SCREEN OUTPUT (when using "-v"):
  lemmatise( ταῦτα οὗτος P--p---nn- )                 :input from test file
  WORD IS IN LEXICON ταῦτα, 2                         :it has 2 entries in lexicon
  [/ταῦτα/οὗτος/Pd-p---na--i/682/proiel/, /ταῦτα/οὗτος/Pd-p---nn--i/136/proiel/]
  LEMMA ταῦτα, οὗτος, Pd-p---na--i,   682             :first lexicon entry
  LEMMA ταῦτα, οὗτος, Pd-p---nn--i,   136             :second lexicon entry
  lemma = ταῦτα, οὗτος, Pd-p---na--i,   682           :chosen lemmatisation
  multi lemmas, different pos tag, highest frequency  :lemmatiser justification
  correct                                             :score using test file

FILE OUTPUT:
  τὸν     ὁ       S--s---ma-      /τὸν/ὁ/S--s---ma-/2374/proiel/  CORRECT multi lemmas, same pos tag, highest frequency
  χῶρον   χῶρος   N--s---ma-      /χῶρον/Χῶρος/N--s---ma-/0/nofreq/       WRONG   multi lemmas, same pos tag, other frequency

TEST FILE:
  hdt_Books_forFrog.col
  
  Ἡροδότου	Ἡρόδοτος	N--s---mg-
  Ἁλικαρνησσέος	Ἁλικαρνασσεύς	N--s---mg-

DATA STRUCTURES:
  Lexicon is contained in dictionary ghd_words[].

  ghd_words["word"] contains a Word object.

  Word object contains lemmas{}, indexed by POS-tag.

  Example entry:
  τῶν, 14
    τῶν, ὁ, S--p---mg-,  1163
    τῶν, ὁ, S--p---qg-,   660
    τῶν, ὁ, S--p---ng-,   211

  The lemmatiser looks up a word in the text in ghd_words, and tries 
  to determine the correct lemma based on frequency info and/or POS-tag.

ALGORITME:

Roep Frog aan met het woord om de POS te bepalen
Zoek woord op in lexicon lijst
als maar 1 lemma: neem dat als antwoord
als meerdere lemmas:
  zoek naar een lemma met dezelfde POS-tag als in de text
  als gevonden: neem dat als antwoord
  niet gevonden, neem het lemma met de hoogste count als antwoord
als niet in lijst: roep Frog aan
'''

debug = False
def DBG(*strs):
    if debug:
        sys.stderr.write("DBG:"+"".join(str(strs))+"\n")
        
class Word:
    def __init__(self, w):
        self.word   = normalize('NFC', w)
        self.lemmas = {} #key is the tag
    def __repr__(self):
        return "|"+self.word+"|"+str(len(self.lemmas))+"|"
    def __str__(self):
        return self.word+", "+str(len(self.lemmas))
        
class Lemma:
    def __init__(self, w, l, t, f):
        self.word  = normalize('NFC', w)
        self.lemma = l
        self.tag   = t
        self.src   = "unknown"
        try:
            self.freq  = int(f)
        except ValueError:
            print( "FREQUENCY ERROR", w, l, t )
            sys.exit(1)
    def __repr__(self):
        return "/"+self.word+"/"+self.lemma+"/"+self.tag+"/"+str(self.freq)+"/"+str(self.src)+"/"
    def __str__(self):
        return self.word+", "+self.lemma+", "+self.tag+", "+"{0:5n}".format(self.freq)

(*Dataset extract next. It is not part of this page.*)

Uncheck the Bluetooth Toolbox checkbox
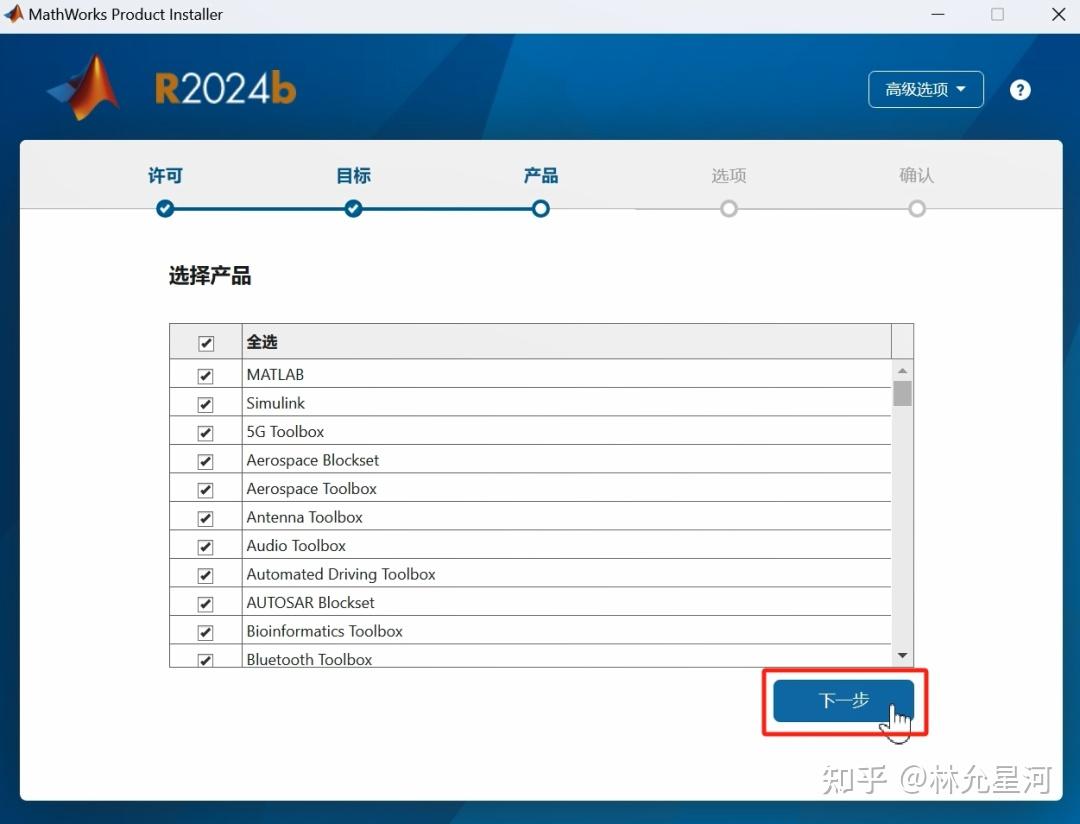 (x=205, y=658)
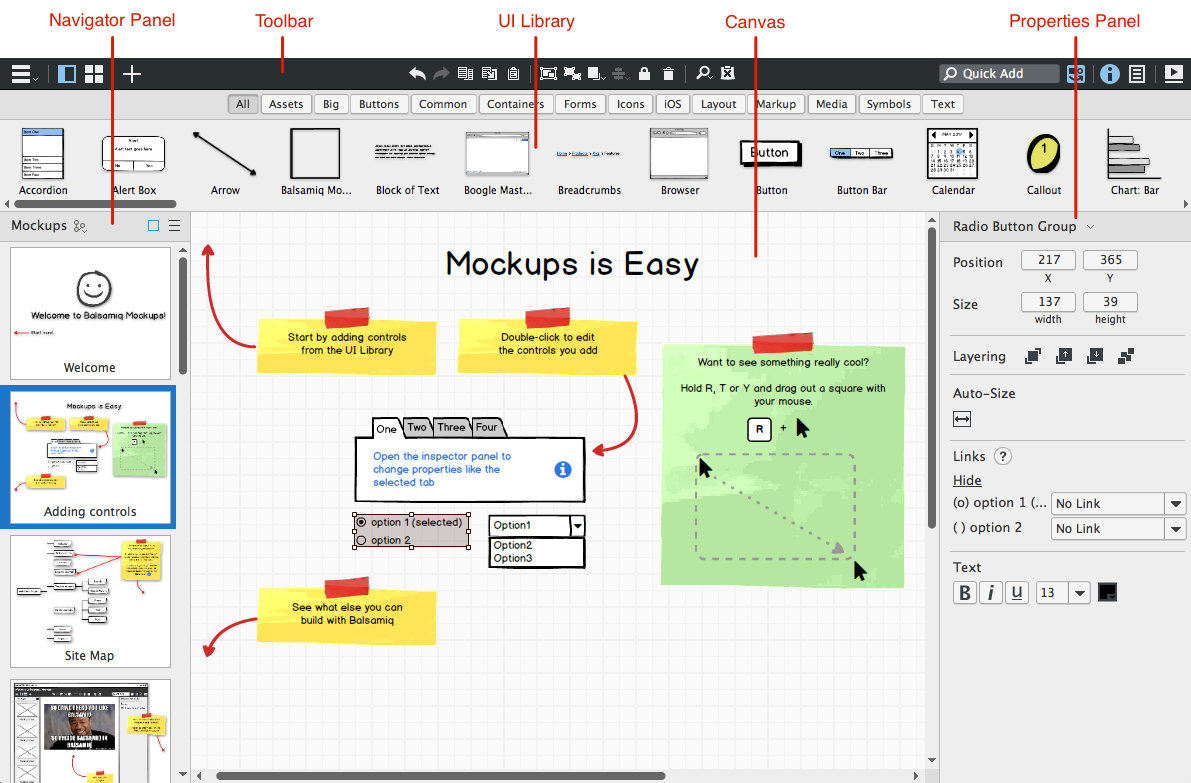The height and width of the screenshot is (783, 1191).
Task: Toggle bold text formatting
Action: (x=964, y=592)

greekHDfile = "greek_Haudag.pcases.lemma.lex.rewrite_20161202"
ghd_words   = {}
nofreqfile  = "proiel_v3_perseus_merged.txt"
filenames   = [] #list of globbed files
filename    = None # test file
extrafile   = "extra-wlt.txt"
frog_words  = {}
lookup_w    = None #specific word to look up
lookup_l    = None #specific lemma to look up
verbose     = False
wltmode     = False #if true, assume test file is columns; only first token is used
frog_cfg    = "frog.ancientgreek.template"
remove_root = True # default is to remove ROOT from brat files, -R to disable
suffix      = ".L"

callstr = " ".join(sys.argv)

try:
    opts, args = getopt.getopt(sys.argv[1:], "f:l:L:s:vw:DE:FM:RW", [])
except getopt.GetoptError as err:
    print(str(err))
    sys.exit(1)
for o, a in opts:
    if o in ("-f"):
        filenames = sorted(glob.glob(a))
    elif o in ("-l"): #lookup a specific lemma, print to screen
         lookup_l = a
    elif o in ("-L"): #choose another lexicon file
         greekHDfile = a
    elif o in ("-M"): #choose another merged (wlt) file
         nofreqfile = a
    elif o in ("-E"): #choose another extra-wlt (wlt) file
         extrafile = a
    elif o in ("-s"):
        suffix = "." + a
    elif o in ("-v"):
        verbose = True
    elif o in ("-w"): #lookup a specific word, print to screen
        lookup_w = a
    elif o in ("-D"):
        debug = True
    elif o in ("-F"): # disables Frog, use also when Frog not available
        have_frog = False #force ignore frog
        frog_cfg = None
    elif o in ("-R"):
        remove_root = not remove_root
    elif o in ("-W"):
        wltmode = True
    else:
        assert False, "unhandled option"

logfile     = "lemmatiser"+suffix+".log"
lgf = open(logfile, "w") #or append?
print( callstr, file=lgf, flush=True )

# Sanity checks, aborts if specified lexicon files not found.
files_found = True
for f in [greekHDfile, filename, nofreqfile, extrafile, frog_cfg]:
    if f and not os.path.exists( f ):
        print( "ERROR: FILE NOT FOUND:", f, file=lgf, flush=True )
        print( "ERROR: FILE NOT FOUND:", f, file=sys.stderr )
        files_found = False
if not files_found:
    lgf.close()
    sys.exit(1)

# Initialise Frog.
if have_frog:
    print( "INITIALISE FROG", file=sys.stderr )
    frog = frog.Frog(frog.FrogOptions(parser=True,tok=False,morph=False,mwu=False,chunking=False,ner=False), frog_cfg )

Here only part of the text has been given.